-- Exercise input follows --

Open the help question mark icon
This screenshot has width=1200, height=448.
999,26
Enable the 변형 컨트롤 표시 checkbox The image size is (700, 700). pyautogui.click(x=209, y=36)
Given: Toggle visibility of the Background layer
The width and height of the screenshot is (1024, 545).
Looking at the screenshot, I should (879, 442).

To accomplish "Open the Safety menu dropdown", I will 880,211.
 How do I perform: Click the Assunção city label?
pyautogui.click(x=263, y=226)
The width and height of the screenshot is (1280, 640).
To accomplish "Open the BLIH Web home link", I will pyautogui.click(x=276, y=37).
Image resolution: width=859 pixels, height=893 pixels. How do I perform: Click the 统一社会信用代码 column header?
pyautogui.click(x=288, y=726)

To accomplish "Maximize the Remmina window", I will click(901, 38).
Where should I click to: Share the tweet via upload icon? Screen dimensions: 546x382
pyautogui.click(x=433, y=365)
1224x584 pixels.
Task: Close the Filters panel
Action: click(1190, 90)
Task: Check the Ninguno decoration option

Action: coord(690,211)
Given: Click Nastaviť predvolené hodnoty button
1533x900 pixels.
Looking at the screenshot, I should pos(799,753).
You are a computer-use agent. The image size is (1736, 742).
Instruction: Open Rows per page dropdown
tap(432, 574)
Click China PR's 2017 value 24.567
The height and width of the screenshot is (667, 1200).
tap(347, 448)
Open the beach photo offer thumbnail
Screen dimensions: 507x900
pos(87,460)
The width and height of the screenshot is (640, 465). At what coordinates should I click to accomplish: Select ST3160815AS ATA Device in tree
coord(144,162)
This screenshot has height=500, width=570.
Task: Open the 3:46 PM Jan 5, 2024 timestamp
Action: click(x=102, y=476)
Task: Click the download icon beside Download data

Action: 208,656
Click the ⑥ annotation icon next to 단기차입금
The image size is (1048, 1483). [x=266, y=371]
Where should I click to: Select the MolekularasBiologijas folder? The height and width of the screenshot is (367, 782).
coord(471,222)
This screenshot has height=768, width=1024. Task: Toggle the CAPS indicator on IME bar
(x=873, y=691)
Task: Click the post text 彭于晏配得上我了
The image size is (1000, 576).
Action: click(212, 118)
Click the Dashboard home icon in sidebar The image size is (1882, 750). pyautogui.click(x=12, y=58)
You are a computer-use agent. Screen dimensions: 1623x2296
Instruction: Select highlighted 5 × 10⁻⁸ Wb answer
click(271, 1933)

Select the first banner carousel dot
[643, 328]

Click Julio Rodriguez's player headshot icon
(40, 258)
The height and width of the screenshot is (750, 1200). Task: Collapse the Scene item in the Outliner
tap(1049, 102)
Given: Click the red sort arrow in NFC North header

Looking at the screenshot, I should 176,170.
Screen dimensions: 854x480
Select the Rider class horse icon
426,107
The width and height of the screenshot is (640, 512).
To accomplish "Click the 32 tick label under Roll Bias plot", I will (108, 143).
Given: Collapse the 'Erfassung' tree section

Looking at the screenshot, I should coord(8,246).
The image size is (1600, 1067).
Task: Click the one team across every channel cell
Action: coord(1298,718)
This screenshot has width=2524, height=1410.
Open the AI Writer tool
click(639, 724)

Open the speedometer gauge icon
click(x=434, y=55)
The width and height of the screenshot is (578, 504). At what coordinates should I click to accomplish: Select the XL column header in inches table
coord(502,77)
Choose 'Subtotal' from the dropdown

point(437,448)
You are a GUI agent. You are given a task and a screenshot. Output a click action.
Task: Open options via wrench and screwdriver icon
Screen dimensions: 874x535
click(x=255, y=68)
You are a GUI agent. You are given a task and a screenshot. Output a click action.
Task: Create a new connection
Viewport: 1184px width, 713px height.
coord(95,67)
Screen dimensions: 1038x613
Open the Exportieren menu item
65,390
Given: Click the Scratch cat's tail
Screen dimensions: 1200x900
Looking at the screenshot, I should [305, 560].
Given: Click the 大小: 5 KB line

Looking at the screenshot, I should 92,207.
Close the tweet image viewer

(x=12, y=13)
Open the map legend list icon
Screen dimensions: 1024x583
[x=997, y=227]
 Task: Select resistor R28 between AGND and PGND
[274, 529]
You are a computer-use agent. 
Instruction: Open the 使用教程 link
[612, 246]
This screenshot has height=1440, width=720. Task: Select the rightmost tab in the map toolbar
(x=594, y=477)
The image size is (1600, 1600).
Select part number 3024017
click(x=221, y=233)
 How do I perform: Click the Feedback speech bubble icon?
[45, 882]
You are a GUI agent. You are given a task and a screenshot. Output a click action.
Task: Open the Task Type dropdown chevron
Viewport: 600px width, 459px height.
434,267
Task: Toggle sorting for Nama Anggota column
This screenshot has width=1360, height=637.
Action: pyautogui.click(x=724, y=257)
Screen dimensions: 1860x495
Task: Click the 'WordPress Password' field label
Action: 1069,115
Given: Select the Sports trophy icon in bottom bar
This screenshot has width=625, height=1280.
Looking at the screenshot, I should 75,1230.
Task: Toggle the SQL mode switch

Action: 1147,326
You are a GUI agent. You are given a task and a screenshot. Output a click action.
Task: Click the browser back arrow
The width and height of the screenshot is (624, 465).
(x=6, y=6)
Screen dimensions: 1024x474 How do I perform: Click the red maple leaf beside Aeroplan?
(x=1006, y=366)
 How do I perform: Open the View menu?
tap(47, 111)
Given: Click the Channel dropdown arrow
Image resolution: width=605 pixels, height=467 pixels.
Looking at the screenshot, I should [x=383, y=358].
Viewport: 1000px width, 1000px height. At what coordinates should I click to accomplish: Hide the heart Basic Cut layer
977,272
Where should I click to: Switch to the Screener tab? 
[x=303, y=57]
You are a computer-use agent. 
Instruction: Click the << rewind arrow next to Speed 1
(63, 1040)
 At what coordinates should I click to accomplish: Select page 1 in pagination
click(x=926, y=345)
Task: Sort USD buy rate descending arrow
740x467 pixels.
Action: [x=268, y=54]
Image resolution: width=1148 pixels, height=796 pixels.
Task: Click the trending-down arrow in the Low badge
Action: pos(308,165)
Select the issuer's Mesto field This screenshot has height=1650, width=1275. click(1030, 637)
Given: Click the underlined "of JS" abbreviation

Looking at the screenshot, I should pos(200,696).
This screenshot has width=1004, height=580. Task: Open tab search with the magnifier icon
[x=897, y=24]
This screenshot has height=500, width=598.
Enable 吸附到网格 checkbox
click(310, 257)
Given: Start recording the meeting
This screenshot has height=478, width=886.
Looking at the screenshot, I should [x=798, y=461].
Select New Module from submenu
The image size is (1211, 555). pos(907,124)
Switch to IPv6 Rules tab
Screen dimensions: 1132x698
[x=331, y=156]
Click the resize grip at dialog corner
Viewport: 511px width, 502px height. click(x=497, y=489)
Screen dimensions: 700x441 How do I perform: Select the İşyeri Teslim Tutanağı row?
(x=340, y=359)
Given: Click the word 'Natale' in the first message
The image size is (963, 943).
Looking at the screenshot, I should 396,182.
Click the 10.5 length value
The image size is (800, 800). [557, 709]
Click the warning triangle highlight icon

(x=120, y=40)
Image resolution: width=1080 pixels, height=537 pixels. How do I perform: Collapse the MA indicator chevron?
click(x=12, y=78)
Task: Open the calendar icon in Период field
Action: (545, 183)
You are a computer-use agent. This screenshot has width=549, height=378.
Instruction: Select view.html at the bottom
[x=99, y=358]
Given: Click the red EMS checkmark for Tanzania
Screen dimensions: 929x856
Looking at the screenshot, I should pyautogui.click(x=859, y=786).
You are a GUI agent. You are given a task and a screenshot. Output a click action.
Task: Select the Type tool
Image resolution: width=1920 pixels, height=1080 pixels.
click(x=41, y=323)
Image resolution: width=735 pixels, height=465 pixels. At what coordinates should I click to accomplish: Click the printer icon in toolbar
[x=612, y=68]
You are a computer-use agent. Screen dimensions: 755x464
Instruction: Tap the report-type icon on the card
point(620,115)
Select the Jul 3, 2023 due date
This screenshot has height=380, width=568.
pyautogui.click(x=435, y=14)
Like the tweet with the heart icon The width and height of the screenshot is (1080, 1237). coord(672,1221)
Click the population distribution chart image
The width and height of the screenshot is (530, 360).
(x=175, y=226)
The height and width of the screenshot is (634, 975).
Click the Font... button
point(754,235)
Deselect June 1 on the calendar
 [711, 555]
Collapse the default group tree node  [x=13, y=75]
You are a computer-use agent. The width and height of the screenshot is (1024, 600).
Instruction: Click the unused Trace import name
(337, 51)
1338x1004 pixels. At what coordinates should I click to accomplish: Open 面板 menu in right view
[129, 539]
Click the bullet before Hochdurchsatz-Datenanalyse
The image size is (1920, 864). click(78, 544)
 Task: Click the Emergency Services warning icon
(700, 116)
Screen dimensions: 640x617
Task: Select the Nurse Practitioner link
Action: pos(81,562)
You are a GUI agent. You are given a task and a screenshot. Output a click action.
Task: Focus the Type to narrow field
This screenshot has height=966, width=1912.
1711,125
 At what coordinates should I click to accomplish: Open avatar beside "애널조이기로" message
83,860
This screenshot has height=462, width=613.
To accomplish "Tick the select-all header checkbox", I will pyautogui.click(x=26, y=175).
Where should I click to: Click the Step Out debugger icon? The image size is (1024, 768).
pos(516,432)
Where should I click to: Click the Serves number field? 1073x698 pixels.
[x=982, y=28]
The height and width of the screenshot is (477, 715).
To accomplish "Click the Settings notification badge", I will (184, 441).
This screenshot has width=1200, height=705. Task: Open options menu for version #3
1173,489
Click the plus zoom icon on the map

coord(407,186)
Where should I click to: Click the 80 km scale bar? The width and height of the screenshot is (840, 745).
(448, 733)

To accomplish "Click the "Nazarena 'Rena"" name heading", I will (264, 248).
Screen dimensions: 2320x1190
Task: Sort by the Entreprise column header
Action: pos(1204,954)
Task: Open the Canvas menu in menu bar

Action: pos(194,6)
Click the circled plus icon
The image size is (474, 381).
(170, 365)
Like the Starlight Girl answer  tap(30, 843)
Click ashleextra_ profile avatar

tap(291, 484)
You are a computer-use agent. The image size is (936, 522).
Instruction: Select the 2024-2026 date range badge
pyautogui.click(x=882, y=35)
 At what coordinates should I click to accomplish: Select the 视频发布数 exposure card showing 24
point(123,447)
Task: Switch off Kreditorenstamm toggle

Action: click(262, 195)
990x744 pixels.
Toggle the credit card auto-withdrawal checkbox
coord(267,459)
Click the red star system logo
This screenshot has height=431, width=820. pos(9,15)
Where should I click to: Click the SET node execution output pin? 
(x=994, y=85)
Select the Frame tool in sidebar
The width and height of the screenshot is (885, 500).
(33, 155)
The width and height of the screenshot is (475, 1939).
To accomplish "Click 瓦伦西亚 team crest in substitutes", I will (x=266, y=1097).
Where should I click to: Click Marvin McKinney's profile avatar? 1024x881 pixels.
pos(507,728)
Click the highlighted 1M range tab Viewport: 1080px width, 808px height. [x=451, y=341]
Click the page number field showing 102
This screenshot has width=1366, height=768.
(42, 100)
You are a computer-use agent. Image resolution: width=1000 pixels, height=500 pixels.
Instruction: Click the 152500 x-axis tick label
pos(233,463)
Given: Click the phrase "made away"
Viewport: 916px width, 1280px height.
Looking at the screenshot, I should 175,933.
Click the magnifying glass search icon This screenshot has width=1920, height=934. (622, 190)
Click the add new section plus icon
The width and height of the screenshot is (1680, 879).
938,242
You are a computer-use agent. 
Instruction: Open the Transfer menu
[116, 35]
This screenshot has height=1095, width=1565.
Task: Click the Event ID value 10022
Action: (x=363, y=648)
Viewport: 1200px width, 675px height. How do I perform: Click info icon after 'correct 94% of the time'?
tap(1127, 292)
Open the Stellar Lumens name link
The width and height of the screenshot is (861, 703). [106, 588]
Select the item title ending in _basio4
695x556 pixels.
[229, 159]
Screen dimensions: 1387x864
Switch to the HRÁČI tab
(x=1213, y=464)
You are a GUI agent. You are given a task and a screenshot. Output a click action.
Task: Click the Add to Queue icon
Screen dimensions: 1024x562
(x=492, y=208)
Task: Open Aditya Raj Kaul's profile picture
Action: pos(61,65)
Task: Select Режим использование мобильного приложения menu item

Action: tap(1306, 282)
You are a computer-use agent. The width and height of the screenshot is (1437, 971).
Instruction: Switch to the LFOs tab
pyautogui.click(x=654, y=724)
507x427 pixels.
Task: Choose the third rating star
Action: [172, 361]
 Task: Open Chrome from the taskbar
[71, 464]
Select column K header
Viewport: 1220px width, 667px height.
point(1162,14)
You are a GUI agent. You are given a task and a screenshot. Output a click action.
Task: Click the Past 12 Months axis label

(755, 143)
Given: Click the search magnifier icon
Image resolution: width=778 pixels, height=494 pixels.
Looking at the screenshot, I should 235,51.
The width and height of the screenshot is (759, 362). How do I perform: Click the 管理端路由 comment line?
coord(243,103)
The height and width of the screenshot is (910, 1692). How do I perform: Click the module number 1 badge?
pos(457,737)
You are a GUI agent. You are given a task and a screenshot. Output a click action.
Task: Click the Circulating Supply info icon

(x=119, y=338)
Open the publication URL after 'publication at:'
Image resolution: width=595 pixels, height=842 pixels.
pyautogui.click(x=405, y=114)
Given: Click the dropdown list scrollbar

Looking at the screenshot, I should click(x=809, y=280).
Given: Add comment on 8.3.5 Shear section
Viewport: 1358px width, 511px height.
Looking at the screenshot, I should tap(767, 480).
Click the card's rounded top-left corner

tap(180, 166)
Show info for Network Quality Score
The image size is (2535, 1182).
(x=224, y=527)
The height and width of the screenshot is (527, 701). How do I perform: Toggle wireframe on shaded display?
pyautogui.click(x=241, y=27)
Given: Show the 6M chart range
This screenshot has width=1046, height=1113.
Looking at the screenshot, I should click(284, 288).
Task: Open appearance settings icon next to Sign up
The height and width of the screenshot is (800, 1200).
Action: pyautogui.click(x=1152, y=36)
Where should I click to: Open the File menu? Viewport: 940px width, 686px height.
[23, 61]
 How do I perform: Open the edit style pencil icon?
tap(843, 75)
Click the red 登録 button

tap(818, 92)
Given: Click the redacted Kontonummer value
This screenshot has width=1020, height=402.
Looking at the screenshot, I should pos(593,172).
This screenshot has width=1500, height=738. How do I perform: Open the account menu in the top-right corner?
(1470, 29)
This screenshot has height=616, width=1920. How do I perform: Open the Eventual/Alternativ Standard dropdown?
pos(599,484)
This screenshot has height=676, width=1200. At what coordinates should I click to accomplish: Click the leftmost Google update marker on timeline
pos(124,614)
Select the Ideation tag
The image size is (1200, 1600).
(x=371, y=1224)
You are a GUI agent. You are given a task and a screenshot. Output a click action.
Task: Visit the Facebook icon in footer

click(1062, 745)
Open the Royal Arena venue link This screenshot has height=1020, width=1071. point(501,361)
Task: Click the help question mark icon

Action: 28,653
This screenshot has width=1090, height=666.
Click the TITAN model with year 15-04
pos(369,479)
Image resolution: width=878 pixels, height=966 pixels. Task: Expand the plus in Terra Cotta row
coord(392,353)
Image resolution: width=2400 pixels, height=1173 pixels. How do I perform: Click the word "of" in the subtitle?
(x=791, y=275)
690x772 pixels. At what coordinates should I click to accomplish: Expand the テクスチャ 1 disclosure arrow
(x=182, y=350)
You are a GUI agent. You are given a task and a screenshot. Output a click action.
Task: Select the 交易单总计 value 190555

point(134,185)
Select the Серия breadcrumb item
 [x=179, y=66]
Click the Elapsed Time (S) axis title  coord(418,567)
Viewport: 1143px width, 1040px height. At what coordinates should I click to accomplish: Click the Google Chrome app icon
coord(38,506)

-- Exercise input concluded --

Your instructions:
Please transcribe the records exactly from their first line through the line holding "Task: Click the post text 彭于晏配得上我了", and leave out all others.

The completed task:
Open the help question mark icon
This screenshot has width=1200, height=448.
999,26
Enable the 변형 컨트롤 표시 checkbox The image size is (700, 700). pyautogui.click(x=209, y=36)
Given: Toggle visibility of the Background layer
The width and height of the screenshot is (1024, 545).
Looking at the screenshot, I should (879, 442).

To accomplish "Open the Safety menu dropdown", I will 880,211.
 How do I perform: Click the Assunção city label?
pyautogui.click(x=263, y=226)
The width and height of the screenshot is (1280, 640).
To accomplish "Open the BLIH Web home link", I will pyautogui.click(x=276, y=37).
Image resolution: width=859 pixels, height=893 pixels. How do I perform: Click the 统一社会信用代码 column header?
pyautogui.click(x=288, y=726)

To accomplish "Maximize the Remmina window", I will click(901, 38).
Where should I click to: Share the tweet via upload icon? Screen dimensions: 546x382
pyautogui.click(x=433, y=365)
1224x584 pixels.
Task: Close the Filters panel
Action: click(1190, 90)
Task: Check the Ninguno decoration option

Action: coord(690,211)
Given: Click Nastaviť predvolené hodnoty button
1533x900 pixels.
Looking at the screenshot, I should pos(799,753).
You are a computer-use agent. The image size is (1736, 742).
Instruction: Open Rows per page dropdown
tap(432, 574)
Click China PR's 2017 value 24.567
The height and width of the screenshot is (667, 1200).
tap(347, 448)
Open the beach photo offer thumbnail
Screen dimensions: 507x900
pos(87,460)
The width and height of the screenshot is (640, 465). At what coordinates should I click to accomplish: Select ST3160815AS ATA Device in tree
coord(144,162)
This screenshot has height=500, width=570.
Task: Open the 3:46 PM Jan 5, 2024 timestamp
Action: click(x=102, y=476)
Task: Click the download icon beside Download data

Action: 208,656
Click the ⑥ annotation icon next to 단기차입금
The image size is (1048, 1483). [x=266, y=371]
Where should I click to: Select the MolekularasBiologijas folder? The height and width of the screenshot is (367, 782).
coord(471,222)
This screenshot has height=768, width=1024. Task: Toggle the CAPS indicator on IME bar
(x=873, y=691)
Task: Click the post text 彭于晏配得上我了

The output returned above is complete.